Bouffant

Lacquered puffiness, usually  on top of the head  but  sometimes also on the sides, to increase the hair’s height and volume  characterizes the bouffant hairstyle. The hairstyle’s  name  comes  from  the  French verb  bouffer, meaning to puff out  or to swell. An urban legend, known to folklorists as “The  Fatal Hairdo” or “The  Spider in the  Beehive,” alleges that  black  widows,  cockroaches, or other small creatures are likely to nest  inside  the darkness and warmth of the lacquered bouffant, feeding  off the  blood  of their  hosts, especially  when  the  hair  is uncombed or  unwashed  for extended periods of time. None of these  legends have any basis in fact and can be traced  to English tales from the 13th  century in which  spiders inhabit the elaborate hairdos of excessively vain women.

Although the bouffant can be traced  to late 18th  century France, it achieved its greatest popularity in the  United States  from  the  late 1950s  to the  mid 1960s.  Its rise was aided  in large part  by two consumer innovations of the  time: the  plastic hair roller, which was used for winding and curling the hair (usually overnight) before teasing  or backcombing it to increase volume, and the aerosol can of lacquer hairspray, which  was applied  liberally to create  a rigid shell that  held  the bouffant in place. During the 1960s,  the bouffant could  be seen on the heads  of first ladies Jacqueline Bouvier Kennedy and Pat Ryan Nixon, film and television actresses Audrey Hepburn and  Mary Tyler  Moore, singing  groups such  as the  Supremes and the Shangri-Las, and many other influential models of fashionable style.
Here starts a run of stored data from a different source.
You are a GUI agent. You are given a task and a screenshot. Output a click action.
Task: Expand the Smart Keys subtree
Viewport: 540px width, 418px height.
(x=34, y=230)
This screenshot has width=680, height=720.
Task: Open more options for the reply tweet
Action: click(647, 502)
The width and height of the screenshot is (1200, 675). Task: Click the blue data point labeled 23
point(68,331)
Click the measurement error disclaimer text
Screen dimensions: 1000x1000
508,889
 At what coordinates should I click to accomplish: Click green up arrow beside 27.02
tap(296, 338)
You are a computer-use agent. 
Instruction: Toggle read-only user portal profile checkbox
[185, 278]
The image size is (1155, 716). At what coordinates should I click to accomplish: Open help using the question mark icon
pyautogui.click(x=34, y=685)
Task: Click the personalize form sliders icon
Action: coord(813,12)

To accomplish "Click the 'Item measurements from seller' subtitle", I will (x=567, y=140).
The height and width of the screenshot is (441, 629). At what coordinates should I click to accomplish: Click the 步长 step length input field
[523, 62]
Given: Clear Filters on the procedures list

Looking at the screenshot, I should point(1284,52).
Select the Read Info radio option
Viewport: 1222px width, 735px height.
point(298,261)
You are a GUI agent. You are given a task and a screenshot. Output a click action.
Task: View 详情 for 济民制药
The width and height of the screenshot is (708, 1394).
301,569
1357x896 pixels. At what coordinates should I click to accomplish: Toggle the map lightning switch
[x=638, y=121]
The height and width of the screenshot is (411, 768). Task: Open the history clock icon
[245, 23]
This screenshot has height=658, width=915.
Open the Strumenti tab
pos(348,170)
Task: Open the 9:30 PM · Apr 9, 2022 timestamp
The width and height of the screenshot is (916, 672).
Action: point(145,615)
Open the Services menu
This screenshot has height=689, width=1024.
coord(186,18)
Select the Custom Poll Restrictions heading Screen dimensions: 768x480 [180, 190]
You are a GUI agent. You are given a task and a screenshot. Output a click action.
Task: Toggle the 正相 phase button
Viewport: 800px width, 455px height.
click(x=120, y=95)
Not all appreciated the new style. Newsweek reported in 1962 that the bouffant’s popularity among teenagers was troubling to parents, who thought their  daughters were wasting  too much time rolling  and combing their  hair; to teachers, who observed a correlation between low grades  and  high  hair;  and  to hairdressers, who cautioned that the scalp underneath a lacquered shell was not able to breathe properly. An exaggerated version  of the  bouffant, known as the  beehive  or B-52 (because of its resemblance to the  bulbous nose  cone  of this  particular aircraft), was popular around the same  time—and has subsequently been  spoofed in various  forms  of popular culture, such  as the  film and  Broadway  musical Hairspray, Marge  Simpson’s hair in The Simpsons, and the New Wave rock  band  the B-52s.

By the late 1960s and early 1970s, more  natural hairstyles that  did not require rollers,  teasing  combs, and  hairspray had  become increasingly popular, causing the  bouffant to  fall out  of  fashion. The  women’s liberation movement, along with carefree  and  often  more  gender-neutral fashions, fit the  workaday lives of a younger generation of wage-earning women who  seemed less interested in and/ or less likely to be able to afford the time and cost associated with weekly trips to a beauty  shop  or salon  so familiar to an older generation. However, thanks to certain  celebrities in the  2000s,  such  as Jennifer  Lopez,  Gisele  Bündchen, and  even Sarah  Palin,  the  bouffant may be making a comeback along  with  the  emulation and condemnation that  has long been  associated with such  exaggerated feminine style.